On Friday, I submitted a rather extensive proposal to write a Eurographics State-of-the-art Report (STAR) together with a number of similarly interested colleagues. I’d love to tell you what the STAR’s about, but would prefer waiting until we know whether it has been accepted or not. In any case, if it is indeed accepted, we will have the privilege of publishing the full-length survey article in the Proceedings of the Eurographics, giving a 90 minute (!!!) presentation during the conference next year, and submitting a revised version of the article to the journal Computer Graphics Forum. That’s like Graphics/Visualisation-scientist crack man!

Because this is my little soap-box, I have decided to conclude with one of my typical “I love the 21st century” RA RA moments.

First, as you all know, one can easily upload photos and videos to facebook by mailing them to a special per-user email address: Go to facebook.com/mobile – the special email address is on the bottom left under “Upload Photos via Email”. This is especially useful for sending absolutely useless but seriously incriminating media directly from your cellphone, especially exactly when you shouldn’t be doing so, for example at 3 in the morning.
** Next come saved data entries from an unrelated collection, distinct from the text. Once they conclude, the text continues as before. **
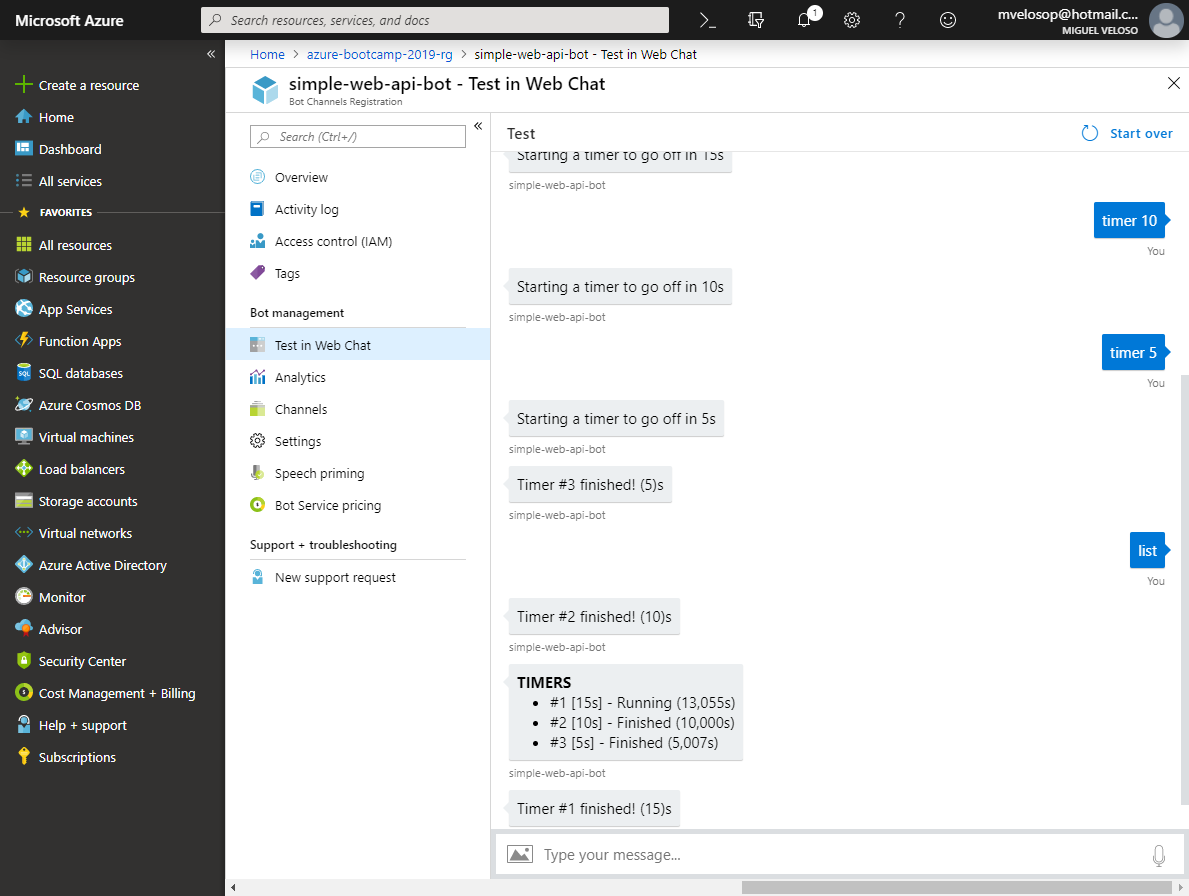
Task: Collapse the left Azure navigation sidebar
Action: pos(211,54)
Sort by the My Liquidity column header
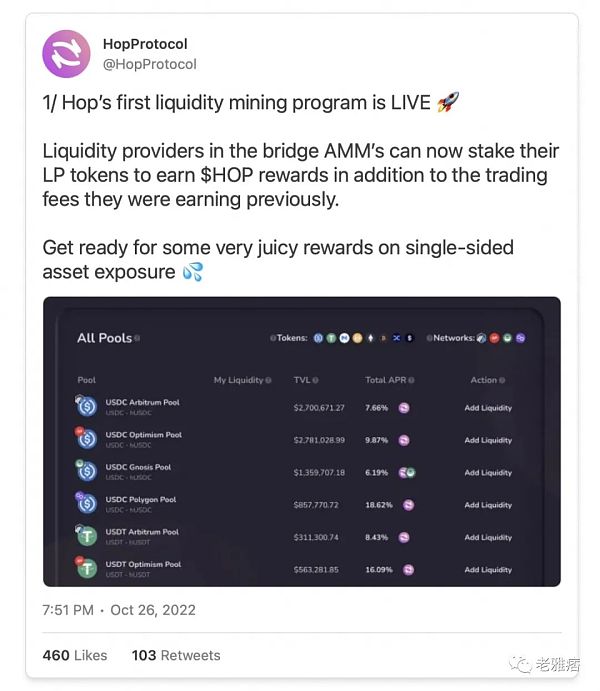The image size is (600, 691). coord(239,380)
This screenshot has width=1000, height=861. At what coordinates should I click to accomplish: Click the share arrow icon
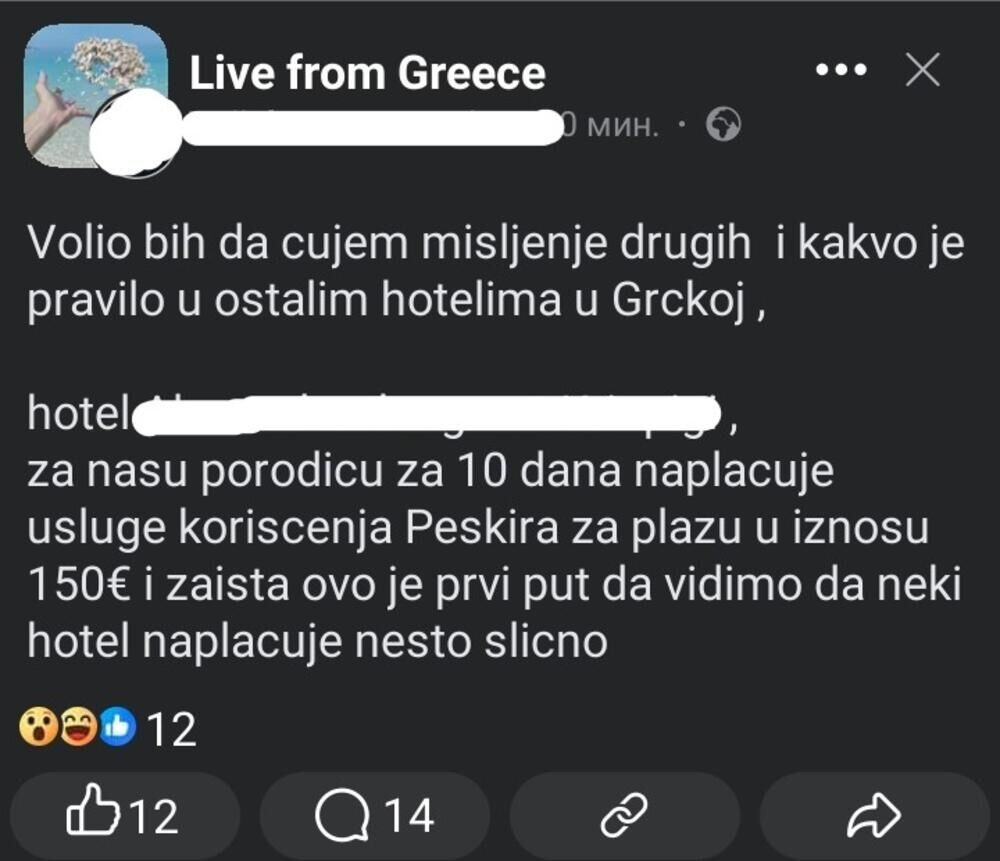873,813
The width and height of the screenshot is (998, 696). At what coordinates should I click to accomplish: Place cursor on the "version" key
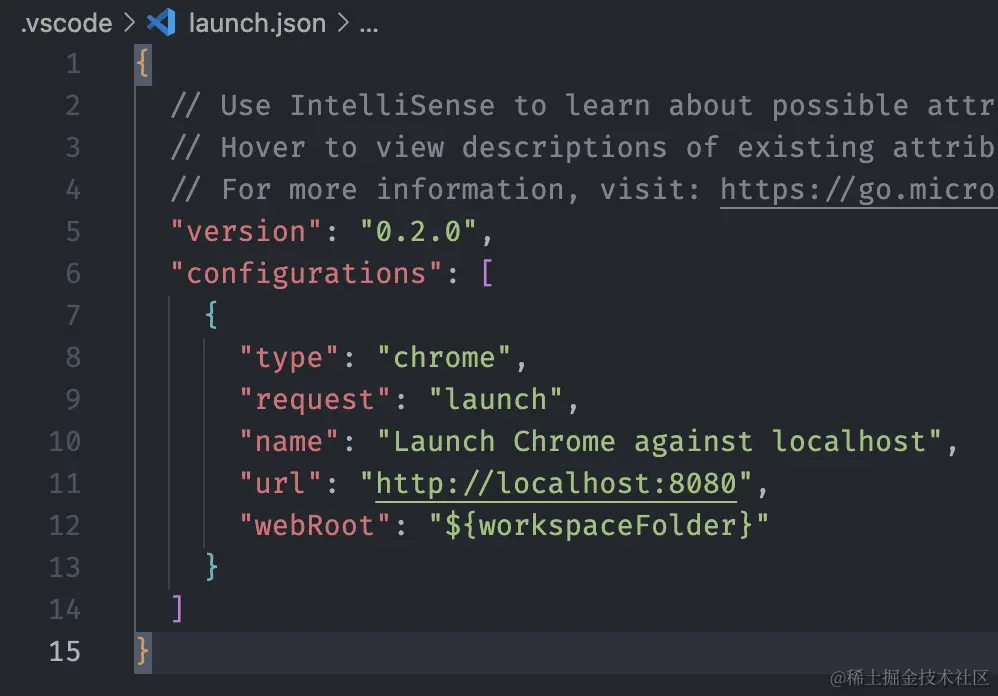[x=246, y=232]
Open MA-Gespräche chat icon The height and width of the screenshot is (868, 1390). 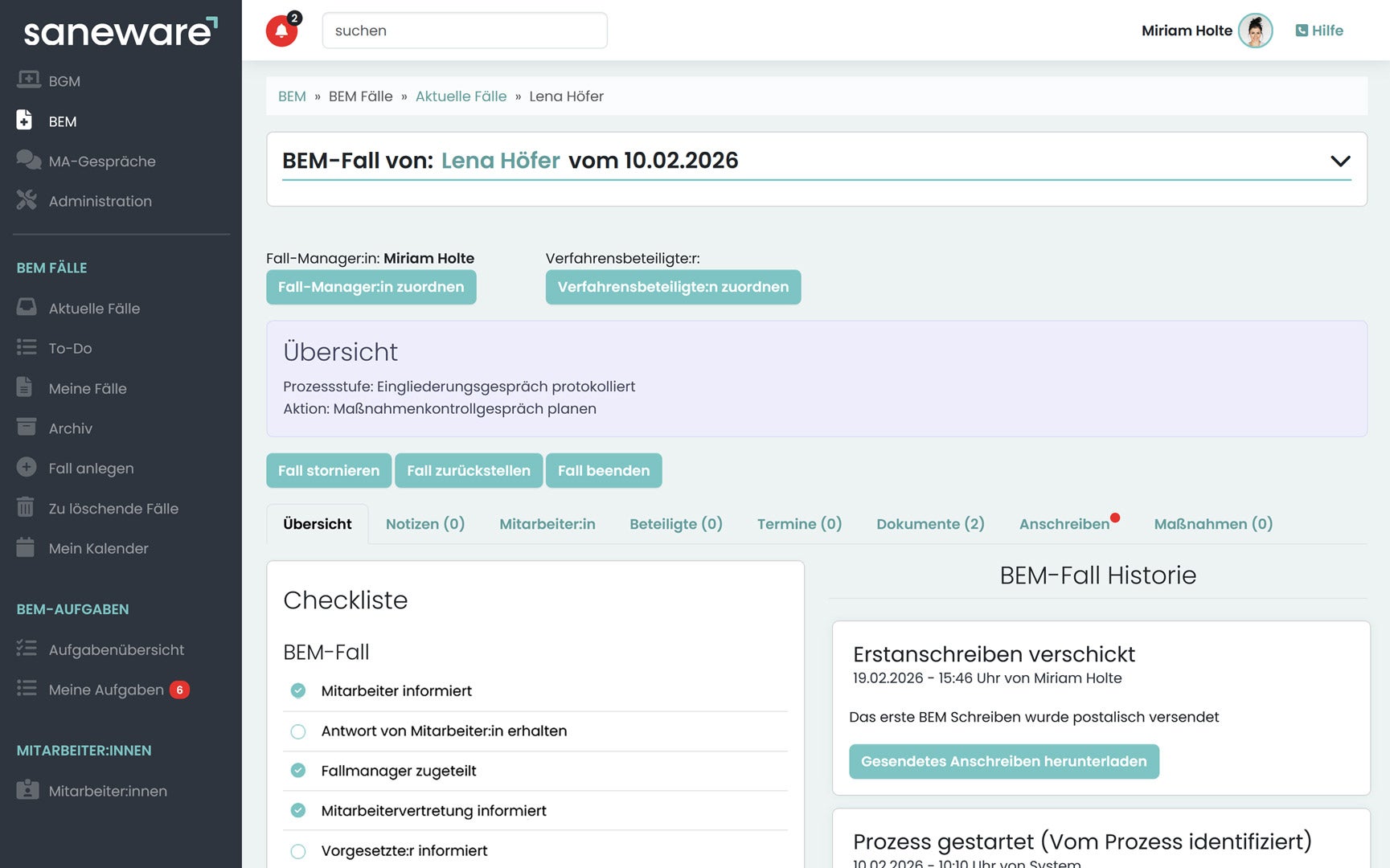pyautogui.click(x=28, y=160)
I’m probably one of the last to come across this, but youtube of course has similar functionality! Login, then go to your account page, then settings and finally mobile setup to find your upload email address. This means you can upload your incriminating media at 3 in the morning to yet another site, except that this one has a far, far greater reach than facebook.
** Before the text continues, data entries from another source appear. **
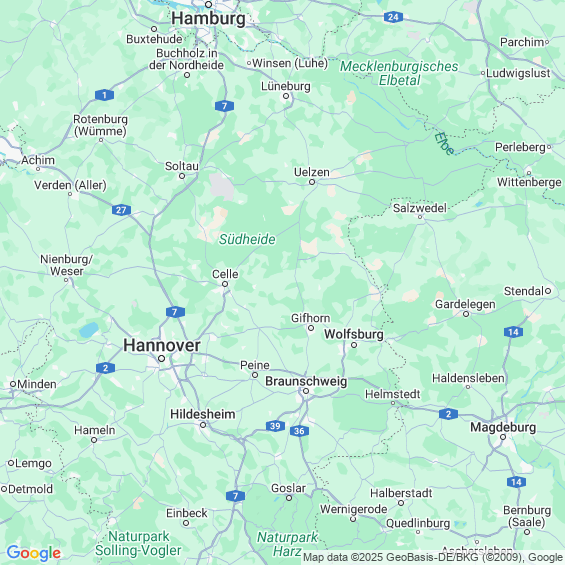Click the Südheide nature park label
The image size is (565, 565).
pos(247,239)
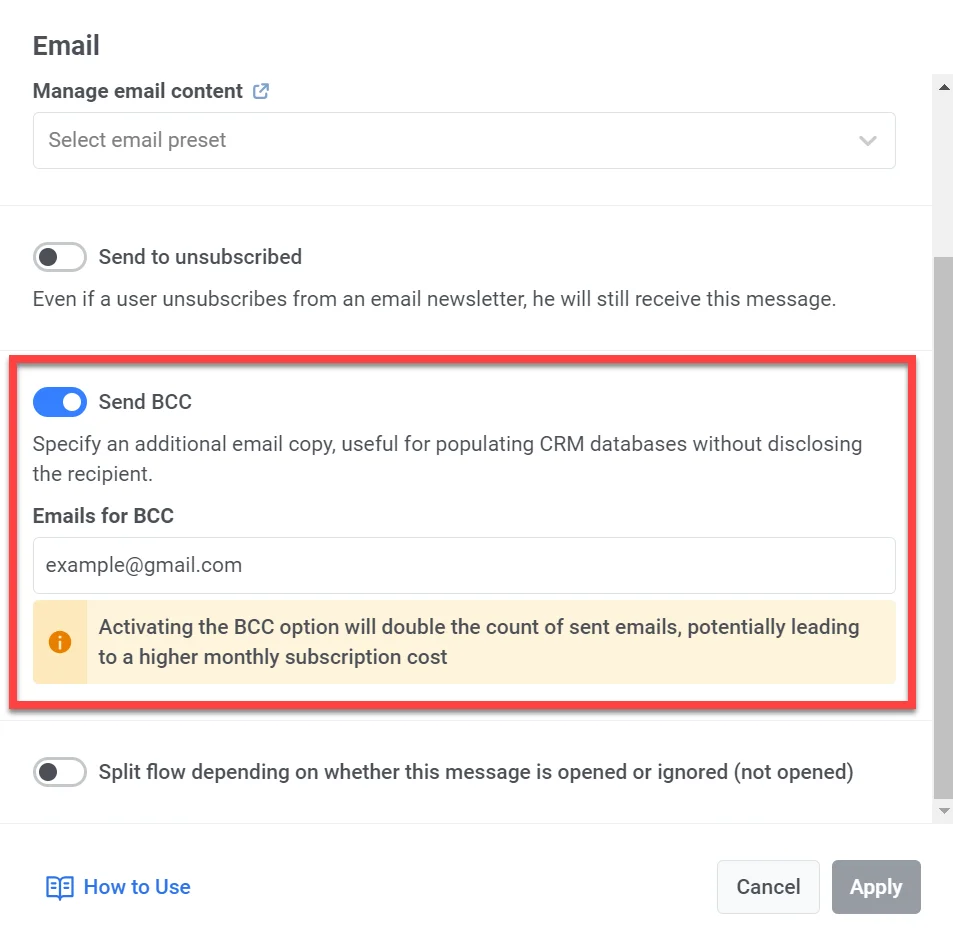The image size is (953, 942).
Task: Open the external link icon beside Manage email content
Action: coord(261,91)
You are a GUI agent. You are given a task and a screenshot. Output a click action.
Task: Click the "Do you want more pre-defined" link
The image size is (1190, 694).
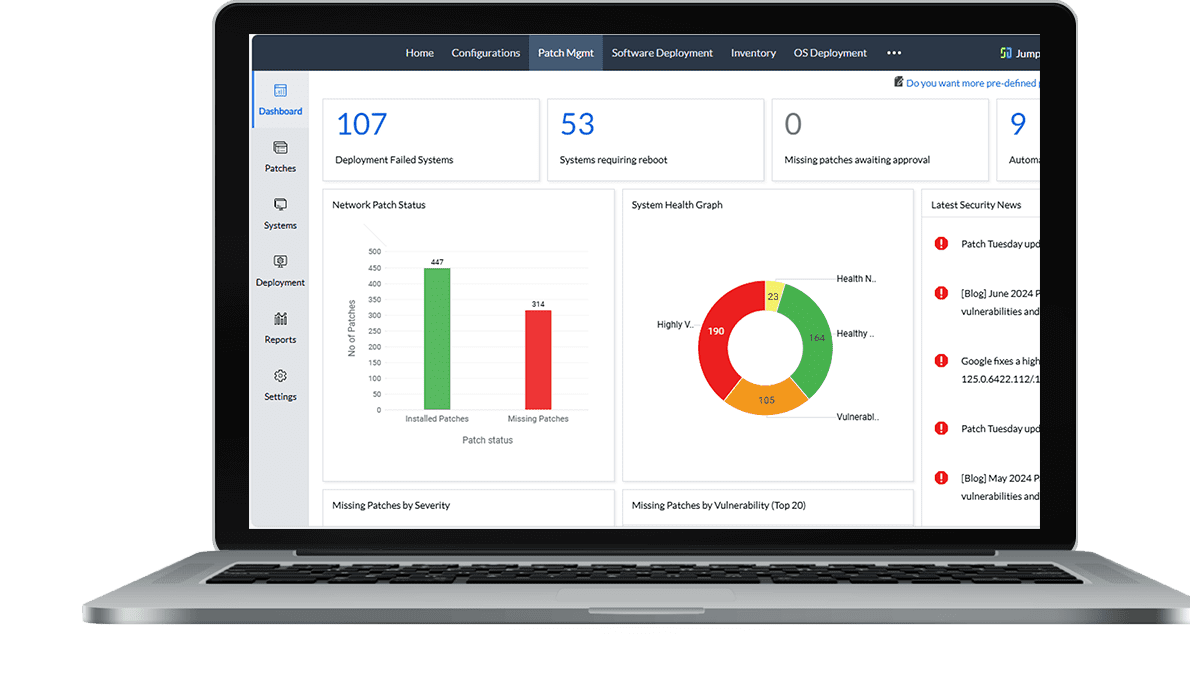pos(970,83)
Is this why I love the 21st century? Well, it’s a minor reason amongst many others. A slightly more meaningful one is the fantastically uplifting video clip embedded at the start of this post. That’s a real wedding (and what a wedding it was!), the clip was posted in July of this year and has since been watched more than 27 million times. That’s crazy! In what other century can a visual memory of your humble, although very original, wedding be seen 27 million times and so brighten up the respective days of millions of people that won’t ever even know you?

That’s just so beautiful, it’s post-human.

P.S. The sound-track to the clip is Forever by Chris Brown. Instead of suing the love-birds, Sony (the label) and Brown decided to work together with Google to monetise the occasion. Notice that when playing the video, there’s a box underneath with the name of the song and a “Buy Song” button. It turns out that due to this video, the single was slung back into the top 10 charts, more than a year after its release. This GoogleBlog post describes how everybody involved wins. It’s gratifying that labels are slowly waking up to the new order. May those that refuse to smell the coffee wither away as quickly as their irrelevance seems to indicate.

P.P.S. My mother now has a Blackberry.